Board member Larry Byrd said he wants solid numbers justifying the hike because he doesn't want to run small growers out of business.
Others pointed to an engineering report suggesting that the MID's 113,000 electricity customers are paying far more than their fair share to keep water rates for 3,100 farmers artificially low.
Board member Glen Wild wondered whether it makes more sense to consider a 30 percent increase in water rates. That can't happen because Tuesday's action setting the April hearing prevents the MID from seeking more than a 10 percent hike, although the board could opt for a lower amount.
"How accurate are these numbers? We don't know because we haven't peeled the onion yet," said Byrd, employing a metaphor cited several times Tuesday to describe the many layers of unexplored factors affecting rates.
The engineering report says farmers pay about half of the district's $4.2 million annual revenue from selling water; Modesto pays another portion for river water that is transformed into tap water at a water treatment plant.
That money covers only a fraction of the theoretical price of delivering canal water, figured to be $17.4 million. The gap is bridged by power customers homeowners, stores, factories and everyone else buying electricity at an average cost of $116 this year, according to computations based on the district's report.
Byrd said he doesn't appreciate wedges driven between rural and city folk. He traced the division to last year's fervent debate over selling water to San Francisco, an idea dropped in September. "We are a family here," Byrd said. "What I don't want is for us to become enemies with each other."
An MID attorney last year privately advised the board that the inequity could cause legal trouble with a new state law tying fees to actual costs.

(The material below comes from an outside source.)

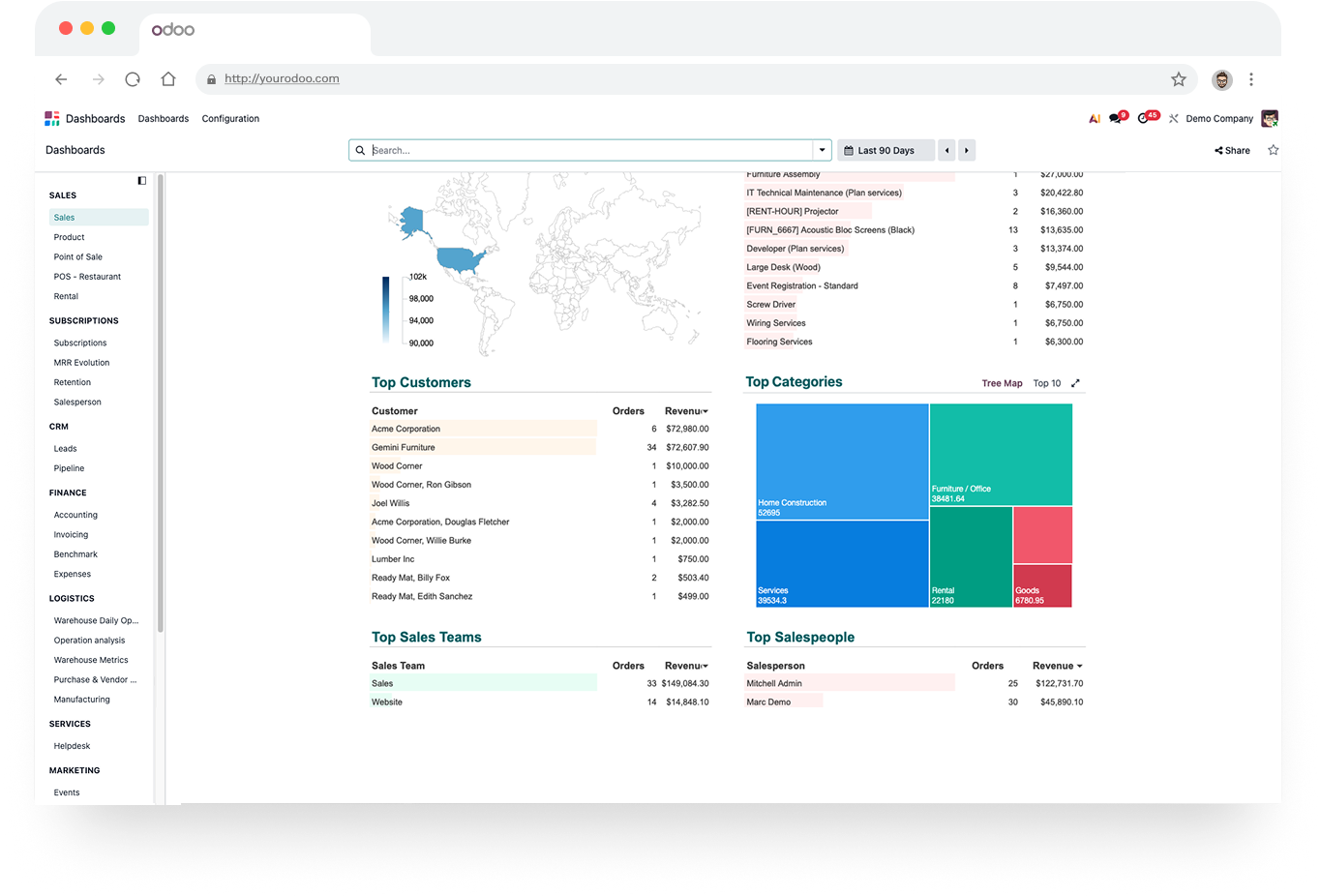Click the Home Construction block in treemap
This screenshot has height=896, width=1321.
pos(842,462)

Walt Ward, the MID's assistant general manager for water operations, said pinpointing true value is tricky, with many layers to peel and examine.
For example, the district doesn't pay Modesto a franchise fee that could be worth $3 million to $4 million a year. In return, the city pays nothing for canals that drain away storm water; building alternate drains could cost hundreds of millions of dollars, Ward said.
Also, irrigators get no credit for replenishing groundwater needed by wells.
Examine expenses?
Even the district's overhead figured into yearly expenses at $6 million this year could be called into question, Ward said, calling onion layers a "hugely important subject" that the district historically has avoided tackling.
"I think we need a healthy debate on it," he said. Several people on the board and in the audience agreed.
Modesto farmer Jake Wenger said growers generally acknowledge that others elsewhere pay far steeper prices for irrigation, but said an exorbitant increase probably isn't right. "This is going to be a sensitive issue," he said.
"It's a fascinating debate that we all need to engage in," said Modesto resident Emerson Drake. "Please have that exciting conversation, with champions on both sides. I want to hear it."
Jim Mortensen, chairman of an advisory committee, said the group hopes by May to present recommendations to improve the district's canal system. Although its findings are eagerly anticipated and could affect the onion debate, the committee was not charged with justifying water rates, board member Tom Van Groningen noted.
Growers have a say
Growers soon will be notified of the proposed 10 percent increase, from $29.50 to $32.50 per acre for a 3-foot base allotment, or $9.83 per acre-foot to $10.83 per acre-foot of water. The rate hike could be killed if a majority of customers file written protests, but that almost never happens.